E’ veramente incredibile come un giornale del Nord Italia affronti la questione delle Autonomie. Questo è un altro segno di profonda decadenza  

“Regioni a statuto speciale, ecco i privilegi: perché sono a spese di tutti noi”. Così titola il Corriere della Sera in un articolo di qualche giorno fa. Per carità, non se n’è accorto quasi nessuno, a parte i pochi lettori dei giornali cartacei rimasti in Italia e giornalisti che si cimentano con le rassegna stampa. Non ce ne saremmo accorti neanche noi, se non fosse stato per un nostro amico che ci ha inviato l’articolo. Se ce ne occupiamo è perché in questo articolo c’è un dato macroscopico che smentisce i documenti pubblici relativi ai Bilanci dello Stato e della Regione siciliana che, da anni, ci tocca quanto meno visionare per questioni di lavoro. Fino a prima di leggere questo articolo sapevamo – dopo la lettura di documenti ufficiali – che la spesa sanitaria in Sicilia ammontava a 9 miliardi e 400 milioni di euro all’anno. Leggendo il Corriere della Sera – noto per la sua autorevolezza – abbiamo scoperto che la Regione siciliana spende ogni anno 12 miliardi di euro per la propria sanità pubblica. Sei miliardi li mette la Regione siciliana e altri 6 miliardi di euro li mette lo Stato. A questo punto delle due l’una: o i documenti pubblici che abbiamo letto sono sbagliati e hanno ragione le due giornaliste del Corriere della Sera autrici di questo articolo – Milena Gabanelli e Simona Ravizza – e in questo caso bisogna dargliene atto e censurare chi ha scritto inesattezze nei documenti pubblici; oppure il Corriere della Sera – giornale da sempre celebrato per la sua autorevolezza – ha scritto un’inesattezza grande quanto una casa.

 

Come si può fa rientrare la genesi dell’Autonomia siciliana nell’articolo 116 della Costituzione italiana?  

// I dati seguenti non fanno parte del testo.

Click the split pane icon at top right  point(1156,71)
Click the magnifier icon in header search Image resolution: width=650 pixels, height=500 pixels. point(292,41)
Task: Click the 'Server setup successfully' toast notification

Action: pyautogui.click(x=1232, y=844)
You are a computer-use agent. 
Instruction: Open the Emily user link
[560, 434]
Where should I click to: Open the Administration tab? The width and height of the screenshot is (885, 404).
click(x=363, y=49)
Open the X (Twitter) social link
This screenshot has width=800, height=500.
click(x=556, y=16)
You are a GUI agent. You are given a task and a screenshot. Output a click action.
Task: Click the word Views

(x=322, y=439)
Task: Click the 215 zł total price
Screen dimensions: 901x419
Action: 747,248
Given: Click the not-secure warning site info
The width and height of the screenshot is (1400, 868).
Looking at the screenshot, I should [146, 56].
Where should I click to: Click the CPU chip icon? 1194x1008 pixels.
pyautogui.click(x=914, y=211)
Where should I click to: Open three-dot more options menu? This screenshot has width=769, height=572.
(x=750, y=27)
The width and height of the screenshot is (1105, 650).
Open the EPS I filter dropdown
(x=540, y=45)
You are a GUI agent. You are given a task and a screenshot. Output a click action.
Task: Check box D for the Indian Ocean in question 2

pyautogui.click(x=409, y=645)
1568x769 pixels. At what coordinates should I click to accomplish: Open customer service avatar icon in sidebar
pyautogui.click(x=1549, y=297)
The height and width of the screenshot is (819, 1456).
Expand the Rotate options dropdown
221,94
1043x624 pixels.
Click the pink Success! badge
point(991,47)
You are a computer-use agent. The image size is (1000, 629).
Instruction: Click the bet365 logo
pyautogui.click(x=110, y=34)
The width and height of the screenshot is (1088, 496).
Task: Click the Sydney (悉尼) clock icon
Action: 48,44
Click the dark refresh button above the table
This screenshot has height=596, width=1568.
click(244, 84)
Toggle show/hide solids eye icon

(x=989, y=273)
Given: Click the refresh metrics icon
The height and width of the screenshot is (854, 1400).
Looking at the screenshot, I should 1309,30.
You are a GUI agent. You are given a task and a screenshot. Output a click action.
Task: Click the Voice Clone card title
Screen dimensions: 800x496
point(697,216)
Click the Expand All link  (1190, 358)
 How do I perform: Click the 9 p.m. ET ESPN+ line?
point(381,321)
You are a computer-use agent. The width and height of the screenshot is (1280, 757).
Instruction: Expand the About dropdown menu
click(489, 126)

In realtà qualche altra inesattezza nell’articolo del Corriere della Sera c’è: e non è, come ora illustreremo, un’inesattezza di poco conto. L’articolo affronta il tema delle cinque Regioni italiane a Statuto speciale: Sicilia, Sardegna, Valle d’Aosta, Friuli Venezia Giulia e Trentino Alto Adige. Le due giornaliste raccontano la genesi delle Autonomia regionali in Italia: “L’origine risale all’art.116 della Costituzione del 1948. I commi 1 e 2 sanciscono che «Friuli-Venezia Giulia, Sardegna, Sicilia, Trentino-Alto Adige e Valle d’Aosta dispongono di forme e condizioni particolari di autonomia, secondo i rispettivi statuti speciali adottati con legge costituzionale». Le ragioni della scelta hanno radici diverse: la forte spinta indipendentista in Sicilia; le rivendicazioni austriache in Trentino-Alto Adige; la prevalenza del dialetto francese in Valle d’Aosta; la complessità linguistica e l’influenza dell’allora regime comunista jugoslavo in Friuli-Venezia Giulia; la povertà secolare in Sardegna”. E qui c’è una grande inesattezza. L’articolo 116 della Costituzione vale per la genesi dell’Autonomia di Sardegna, Valle d’Aosta, Friuli Venezia Giulia e Trentino Alto Adige. Ma non vale per la Sicilia. La genesi dello Statuto siciliano prende le mosse da un accordo di origine “pattizia” fra lo Stato Italiano e la Sicilia, rappresentata dalla Consulta regionale siciliana. Nella Consulta siciliana, costituita nel 1945, erano presenti le categorie, i partiti e i ceti produttivi dell’Isola. Lo Statuto siciliano anticipa di un anno e mezzo la Costituzione italiana, se è vero che è stato approvato con un Decreto regio nel Maggio del 1946. Questo è un fatto acclarato e siamo stupiti che un giornale prestigioso come il Corriere della Sera sorvoli su questo aspetto.

 

I dati Regione per Regione. Ma lo sanno al Corriere della Sera cosa prevede lo Statuto siciliano per IRPEF e IVA? 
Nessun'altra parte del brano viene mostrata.